Exercise goal: All of the records should be restated word for word.

Stored data entries
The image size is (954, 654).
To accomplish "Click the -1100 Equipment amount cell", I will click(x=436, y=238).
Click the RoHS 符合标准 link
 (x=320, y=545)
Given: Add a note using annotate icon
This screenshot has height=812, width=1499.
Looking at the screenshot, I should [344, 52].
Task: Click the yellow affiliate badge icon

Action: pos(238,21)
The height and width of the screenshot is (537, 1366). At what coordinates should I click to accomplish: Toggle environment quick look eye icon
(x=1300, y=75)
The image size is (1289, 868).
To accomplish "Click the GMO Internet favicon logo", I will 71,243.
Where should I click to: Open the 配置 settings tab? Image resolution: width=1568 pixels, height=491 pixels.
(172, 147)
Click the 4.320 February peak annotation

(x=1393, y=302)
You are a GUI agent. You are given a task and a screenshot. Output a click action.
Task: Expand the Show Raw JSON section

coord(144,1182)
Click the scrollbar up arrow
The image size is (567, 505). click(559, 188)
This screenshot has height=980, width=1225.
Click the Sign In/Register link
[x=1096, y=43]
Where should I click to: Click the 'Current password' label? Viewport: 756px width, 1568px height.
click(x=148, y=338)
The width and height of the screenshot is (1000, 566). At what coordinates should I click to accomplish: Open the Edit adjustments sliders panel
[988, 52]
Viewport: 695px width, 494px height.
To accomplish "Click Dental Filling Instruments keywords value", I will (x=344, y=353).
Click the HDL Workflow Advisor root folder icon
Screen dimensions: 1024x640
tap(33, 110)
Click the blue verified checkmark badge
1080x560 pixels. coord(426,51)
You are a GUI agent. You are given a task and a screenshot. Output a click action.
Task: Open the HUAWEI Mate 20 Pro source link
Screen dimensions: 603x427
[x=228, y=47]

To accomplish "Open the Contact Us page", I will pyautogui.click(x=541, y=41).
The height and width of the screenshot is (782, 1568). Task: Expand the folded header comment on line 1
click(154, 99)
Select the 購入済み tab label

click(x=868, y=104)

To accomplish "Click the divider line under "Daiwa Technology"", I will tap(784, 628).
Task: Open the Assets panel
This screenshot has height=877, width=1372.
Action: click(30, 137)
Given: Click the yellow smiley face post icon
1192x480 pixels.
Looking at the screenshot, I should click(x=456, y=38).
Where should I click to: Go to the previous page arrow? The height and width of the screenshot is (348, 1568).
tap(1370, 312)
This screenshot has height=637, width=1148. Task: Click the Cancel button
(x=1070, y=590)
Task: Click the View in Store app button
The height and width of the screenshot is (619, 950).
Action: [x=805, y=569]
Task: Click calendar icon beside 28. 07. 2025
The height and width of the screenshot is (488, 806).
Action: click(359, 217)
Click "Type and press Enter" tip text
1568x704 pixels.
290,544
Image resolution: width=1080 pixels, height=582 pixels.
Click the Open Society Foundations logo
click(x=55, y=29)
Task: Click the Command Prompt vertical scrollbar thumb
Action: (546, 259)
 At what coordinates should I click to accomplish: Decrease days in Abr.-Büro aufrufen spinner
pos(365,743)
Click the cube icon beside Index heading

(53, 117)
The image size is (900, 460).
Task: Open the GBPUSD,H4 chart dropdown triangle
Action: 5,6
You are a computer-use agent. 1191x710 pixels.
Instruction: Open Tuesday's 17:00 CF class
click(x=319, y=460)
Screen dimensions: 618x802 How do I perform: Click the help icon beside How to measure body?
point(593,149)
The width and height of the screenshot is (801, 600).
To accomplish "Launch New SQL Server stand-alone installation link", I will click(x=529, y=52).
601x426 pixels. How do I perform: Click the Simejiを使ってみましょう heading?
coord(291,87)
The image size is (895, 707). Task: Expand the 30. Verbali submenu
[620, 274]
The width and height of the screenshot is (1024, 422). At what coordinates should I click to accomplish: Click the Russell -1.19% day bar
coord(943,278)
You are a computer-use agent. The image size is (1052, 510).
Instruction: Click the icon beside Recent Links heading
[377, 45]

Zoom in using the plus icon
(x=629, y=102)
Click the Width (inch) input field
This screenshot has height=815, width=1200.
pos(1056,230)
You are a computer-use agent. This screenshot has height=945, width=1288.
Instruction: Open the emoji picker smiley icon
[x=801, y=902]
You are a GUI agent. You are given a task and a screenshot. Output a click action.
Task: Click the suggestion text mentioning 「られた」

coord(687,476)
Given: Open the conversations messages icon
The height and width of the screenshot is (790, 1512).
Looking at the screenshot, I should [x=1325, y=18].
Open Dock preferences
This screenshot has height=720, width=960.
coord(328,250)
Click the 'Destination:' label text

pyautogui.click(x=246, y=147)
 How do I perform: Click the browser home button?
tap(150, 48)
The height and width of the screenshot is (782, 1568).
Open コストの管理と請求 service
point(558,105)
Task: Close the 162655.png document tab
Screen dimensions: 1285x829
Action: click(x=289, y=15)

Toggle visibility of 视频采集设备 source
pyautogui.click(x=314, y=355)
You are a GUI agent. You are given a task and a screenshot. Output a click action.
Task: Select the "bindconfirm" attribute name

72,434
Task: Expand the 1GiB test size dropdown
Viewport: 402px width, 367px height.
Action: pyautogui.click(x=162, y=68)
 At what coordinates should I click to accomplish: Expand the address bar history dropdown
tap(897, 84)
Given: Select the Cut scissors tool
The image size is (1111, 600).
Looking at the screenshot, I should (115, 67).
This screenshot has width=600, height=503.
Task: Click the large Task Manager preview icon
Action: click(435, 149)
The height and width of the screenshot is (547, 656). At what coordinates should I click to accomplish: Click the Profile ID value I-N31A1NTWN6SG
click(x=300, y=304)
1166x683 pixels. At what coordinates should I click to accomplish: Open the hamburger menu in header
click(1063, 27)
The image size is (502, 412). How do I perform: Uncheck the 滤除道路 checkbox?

Answer box:
The image size is (954, 654).
To accomplish "Click the -1100 Equipment amount cell", I will click(x=436, y=238).
Click the RoHS 符合标准 link
 (x=320, y=545)
Given: Add a note using annotate icon
This screenshot has height=812, width=1499.
Looking at the screenshot, I should [344, 52].
Task: Click the yellow affiliate badge icon

Action: pos(238,21)
The height and width of the screenshot is (537, 1366). At what coordinates should I click to accomplish: Toggle environment quick look eye icon
(x=1300, y=75)
The image size is (1289, 868).
To accomplish "Click the GMO Internet favicon logo", I will 71,243.
Where should I click to: Open the 配置 settings tab? Image resolution: width=1568 pixels, height=491 pixels.
(172, 147)
Click the 4.320 February peak annotation

(x=1393, y=302)
You are a GUI agent. You are given a task and a screenshot. Output a click action.
Task: Expand the Show Raw JSON section

coord(144,1182)
Click the scrollbar up arrow
The image size is (567, 505). click(559, 188)
This screenshot has height=980, width=1225.
Click the Sign In/Register link
[x=1096, y=43]
Where should I click to: Click the 'Current password' label? Viewport: 756px width, 1568px height.
click(x=148, y=338)
The width and height of the screenshot is (1000, 566). At what coordinates should I click to accomplish: Open the Edit adjustments sliders panel
[988, 52]
Viewport: 695px width, 494px height.
To accomplish "Click Dental Filling Instruments keywords value", I will (x=344, y=353).
Click the HDL Workflow Advisor root folder icon
Screen dimensions: 1024x640
tap(33, 110)
Click the blue verified checkmark badge
1080x560 pixels. coord(426,51)
You are a GUI agent. You are given a task and a screenshot. Output a click action.
Task: Open the HUAWEI Mate 20 Pro source link
Screen dimensions: 603x427
[x=228, y=47]

To accomplish "Open the Contact Us page", I will pyautogui.click(x=541, y=41).
The height and width of the screenshot is (782, 1568). Task: Expand the folded header comment on line 1
click(154, 99)
Select the 購入済み tab label

click(x=868, y=104)

To accomplish "Click the divider line under "Daiwa Technology"", I will tap(784, 628).
Task: Open the Assets panel
This screenshot has height=877, width=1372.
Action: click(30, 137)
Given: Click the yellow smiley face post icon
1192x480 pixels.
Looking at the screenshot, I should click(x=456, y=38).
Where should I click to: Go to the previous page arrow? The height and width of the screenshot is (348, 1568).
tap(1370, 312)
This screenshot has height=637, width=1148. Task: Click the Cancel button
(x=1070, y=590)
Task: Click the View in Store app button
The height and width of the screenshot is (619, 950).
Action: [x=805, y=569]
Task: Click calendar icon beside 28. 07. 2025
The height and width of the screenshot is (488, 806).
Action: click(359, 217)
Click "Type and press Enter" tip text
1568x704 pixels.
290,544
Image resolution: width=1080 pixels, height=582 pixels.
Click the Open Society Foundations logo
click(x=55, y=29)
Task: Click the Command Prompt vertical scrollbar thumb
Action: (546, 259)
 At what coordinates should I click to accomplish: Decrease days in Abr.-Büro aufrufen spinner
pos(365,743)
Click the cube icon beside Index heading

(53, 117)
The image size is (900, 460).
Task: Open the GBPUSD,H4 chart dropdown triangle
Action: 5,6
You are a computer-use agent. 1191x710 pixels.
Instruction: Open Tuesday's 17:00 CF class
click(x=319, y=460)
Screen dimensions: 618x802 How do I perform: Click the help icon beside How to measure body?
point(593,149)
The width and height of the screenshot is (801, 600).
To accomplish "Launch New SQL Server stand-alone installation link", I will click(x=529, y=52).
601x426 pixels. How do I perform: Click the Simejiを使ってみましょう heading?
coord(291,87)
The image size is (895, 707). Task: Expand the 30. Verbali submenu
[620, 274]
The width and height of the screenshot is (1024, 422). At what coordinates should I click to accomplish: Click the Russell -1.19% day bar
coord(943,278)
You are a computer-use agent. The image size is (1052, 510).
Instruction: Click the icon beside Recent Links heading
[377, 45]

Zoom in using the plus icon
(x=629, y=102)
Click the Width (inch) input field
This screenshot has height=815, width=1200.
pos(1056,230)
You are a computer-use agent. This screenshot has height=945, width=1288.
Instruction: Open the emoji picker smiley icon
[x=801, y=902]
You are a GUI agent. You are given a task and a screenshot. Output a click action.
Task: Click the suggestion text mentioning 「られた」

coord(687,476)
Given: Open the conversations messages icon
The height and width of the screenshot is (790, 1512).
Looking at the screenshot, I should [x=1325, y=18].
Open Dock preferences
This screenshot has height=720, width=960.
coord(328,250)
Click the 'Destination:' label text

pyautogui.click(x=246, y=147)
 How do I perform: Click the browser home button?
tap(150, 48)
The height and width of the screenshot is (782, 1568).
Open コストの管理と請求 service
point(558,105)
Task: Close the 162655.png document tab
Screen dimensions: 1285x829
Action: click(x=289, y=15)

Toggle visibility of 视频采集设备 source
pyautogui.click(x=314, y=355)
You are a GUI agent. You are given a task and a screenshot. Output a click action.
Task: Select the "bindconfirm" attribute name

72,434
Task: Expand the 1GiB test size dropdown
Viewport: 402px width, 367px height.
Action: pyautogui.click(x=162, y=68)
 At what coordinates should I click to accomplish: Expand the address bar history dropdown
tap(897, 84)
Given: Select the Cut scissors tool
The image size is (1111, 600).
Looking at the screenshot, I should (115, 67).
This screenshot has width=600, height=503.
Task: Click the large Task Manager preview icon
Action: click(435, 149)
The height and width of the screenshot is (547, 656). At what coordinates should I click to accomplish: Click the Profile ID value I-N31A1NTWN6SG
click(x=300, y=304)
1166x683 pixels. At what coordinates should I click to accomplish: Open the hamburger menu in header
click(1063, 27)
The image size is (502, 412). How do I perform: Uncheck the 滤除道路 checkbox?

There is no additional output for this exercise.